The draft is the first set of concrete proposals to be put forward in the six-party forum since a deal in September 2005 in which North Korea committed to disarming in return for security guarantees, energy benefits and aid.
That deal, hailed as a breakthrough then, fell apart just two months later due to North Korean objections over unrelated US financial sanctions imposed against it for alleged money laundering and counterfeiting.
Adding to the renewed sense of hope, US Secretary of State Condoleezza Rice said she was “cautiously optimistic” about the prospects for progress.
Rice said preparatory negotiations, including rare direct meetings between Hill and North Korean envoy Kim Kye-Gwan in Berlin last month, had paved the way for the September 2005 deal to be revived.

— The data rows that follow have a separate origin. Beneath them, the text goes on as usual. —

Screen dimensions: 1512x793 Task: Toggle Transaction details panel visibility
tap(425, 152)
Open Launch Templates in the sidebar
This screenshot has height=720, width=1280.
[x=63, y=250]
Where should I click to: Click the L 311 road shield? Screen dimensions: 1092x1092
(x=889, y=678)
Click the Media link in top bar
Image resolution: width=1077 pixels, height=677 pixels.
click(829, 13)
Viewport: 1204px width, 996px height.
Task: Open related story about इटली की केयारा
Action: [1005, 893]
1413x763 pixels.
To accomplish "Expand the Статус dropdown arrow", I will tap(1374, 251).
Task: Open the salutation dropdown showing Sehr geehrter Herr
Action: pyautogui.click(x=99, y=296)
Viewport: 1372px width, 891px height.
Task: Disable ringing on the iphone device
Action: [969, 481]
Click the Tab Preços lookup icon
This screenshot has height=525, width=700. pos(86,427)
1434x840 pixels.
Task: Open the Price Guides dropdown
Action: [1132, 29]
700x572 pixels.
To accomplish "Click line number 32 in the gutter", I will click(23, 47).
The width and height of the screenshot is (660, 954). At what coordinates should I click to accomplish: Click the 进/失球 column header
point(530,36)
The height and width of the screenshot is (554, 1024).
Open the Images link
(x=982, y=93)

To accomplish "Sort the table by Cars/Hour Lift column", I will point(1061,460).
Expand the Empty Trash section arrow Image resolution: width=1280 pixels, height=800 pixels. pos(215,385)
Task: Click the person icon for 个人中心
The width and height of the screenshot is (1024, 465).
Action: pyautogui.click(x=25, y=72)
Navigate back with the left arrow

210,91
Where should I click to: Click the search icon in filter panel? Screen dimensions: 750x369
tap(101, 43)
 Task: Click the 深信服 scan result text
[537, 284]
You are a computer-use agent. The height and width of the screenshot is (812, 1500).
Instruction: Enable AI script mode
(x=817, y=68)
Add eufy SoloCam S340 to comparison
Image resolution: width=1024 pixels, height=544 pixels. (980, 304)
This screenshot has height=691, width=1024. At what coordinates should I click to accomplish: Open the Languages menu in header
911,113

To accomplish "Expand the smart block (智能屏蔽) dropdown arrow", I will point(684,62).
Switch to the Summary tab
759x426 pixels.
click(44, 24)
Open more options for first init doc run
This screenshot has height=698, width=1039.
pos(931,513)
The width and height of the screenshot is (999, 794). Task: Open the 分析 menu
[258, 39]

“I think we are cautiously optimistic there may be some movement forward,” she said in Washington.
However Hill on Friday also cautioned that the draft guarantee offered no guarantee of progress at the forum, which involves China, the two Koreas, the United States, Russia and Japan.
“There is a lot of work to do. Every time you get to a draft you have to look at every word, every comma, to make sure about things,” he said.
South Korea's Yonhap news agency, citing unidentified but multiple sources, reported that the draft accord involved North Korea committing to freeze its five-megawatt nuclear reactor at Yongbyon and a radiochemical laboratory.
It would also have to allow international nuclear inspectors back into the country, and in return would receive an unspecified amount of energy aid from the five other countries involved in the talks, Yonhap said.
South Korea's chief envoy, Chun Yung-Woo, said Friday that the draft accord contained concrete measures to begin implementing the 2005 agreement and that it formed a good basis for consultations between the six nations.
“But I do not want to recklessly predict at the moment whether it will be a smooth consultation process,” Chun said.
On arrival in Beijing on Thursday, North Korea's Kim had raised hopes of a breakthrough when he said he was prepared to talk about recommitting to the September 2005 agreement, but the onus rested on the United States.
“We are ready to discuss the initial steps, but whether the US will give up its hostile policy against us and come out for mutual, peaceful co-existence will be the basis for our judgement,” Kim told reporters.
“There are still lots of contentious points yet to be settled. It depends on how we settle those contentious points. We'll have to wait and see.”